Meet The Speaker
About
Terry Berger
Dr. Berger is widely considered to be the father of modern supercritical fluid chromatography (SFC). He was first exposed to what would now be called SFC in 1971 when he was a graduate student at Purdue. "Buck" (L.B.) Rogers had a lab next to his, but the home-made equipment engendered something less than buy-in (30 inch columns packed with smashed brick dust? really?). He joined Hewlett Packard in 1979 just as Dennis Gere and HP labs presented 3 seminal papers at Pittcon that marked the beginning of modern packed column SFC, largely as we know it today. Berger was tasked to determine the future direction of SFC in 1985. In 1988, he convinced HP management to develop the first purpose built SFC, which was introduced in 1992. He bought and modified this business in 1995, creating Berger Instruments(BI).
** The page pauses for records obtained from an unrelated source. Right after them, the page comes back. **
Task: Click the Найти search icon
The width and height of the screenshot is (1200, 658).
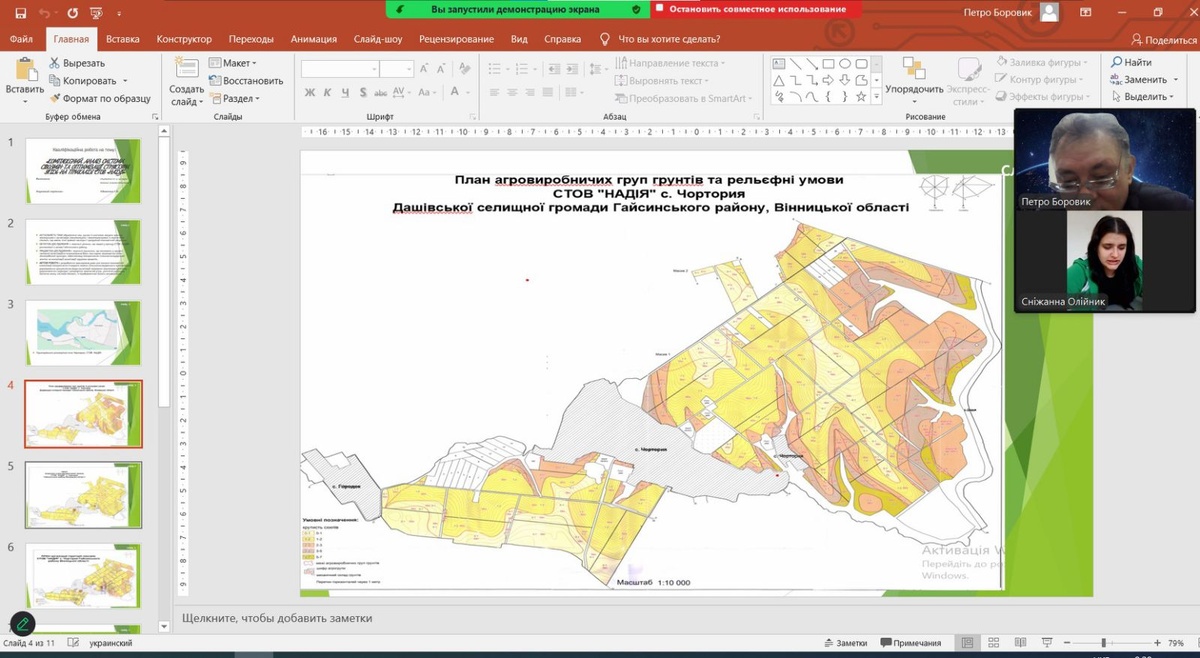Action: pyautogui.click(x=1117, y=62)
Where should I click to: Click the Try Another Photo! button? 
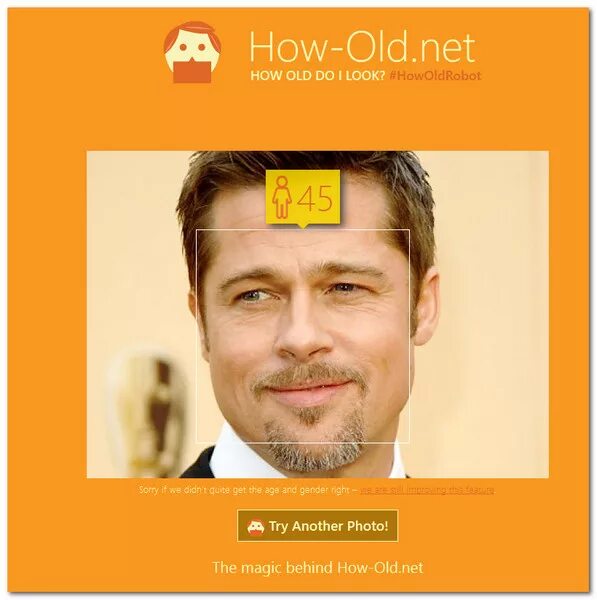318,526
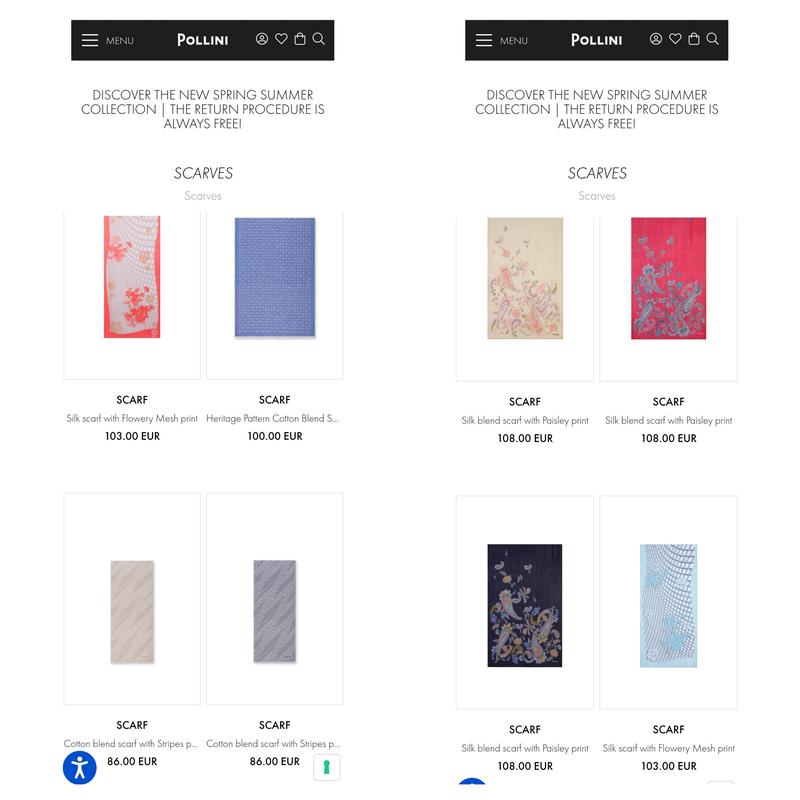Viewport: 800px width, 800px height.
Task: Open the search magnifier in the right header
Action: click(x=713, y=39)
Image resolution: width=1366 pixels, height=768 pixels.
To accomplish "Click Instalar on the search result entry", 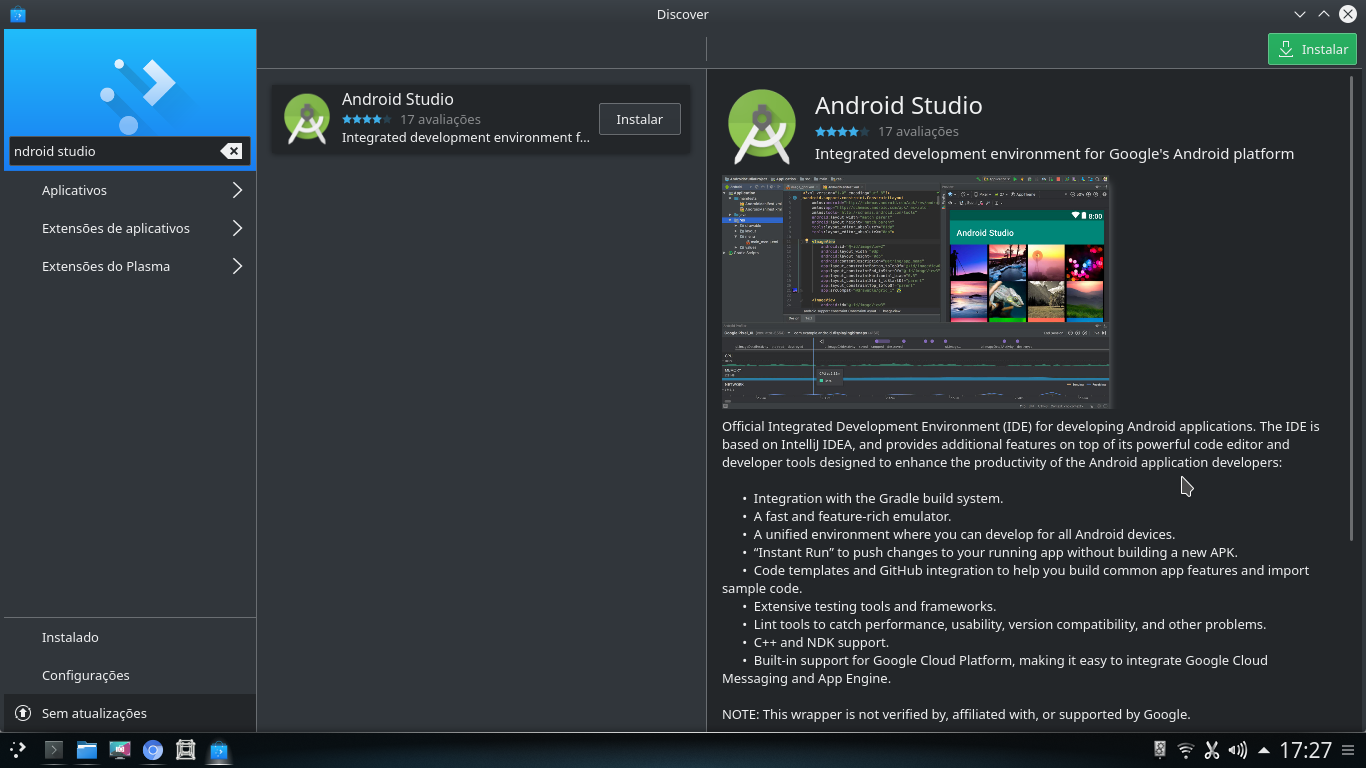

BI developed the first commercial chiral method development system, the first SFC-MS, the first commercially successful semi-prep SFC's for both library purification and chiral multi-gram separations with 2 to 5cm ID columns, plus various gas delivery systems, and other advances. The business was sold, first to Mettler-Toledo, then Thar, then Waters, who was obliged to discontinue many of the products since they incorporated many (now) Agilent (former HP) components.
Since BI, Dr. Berger has formed several other companies related to SFC. Aurora SFC started in 2008. Aurora developed a module that can theoretically convert almost any HPLC into a state-of-the-art SFC. In 2012, Agilent Technologies acquired Aurora to create their current SFC product line. Dr. Berger is still active in SFC research and consulting.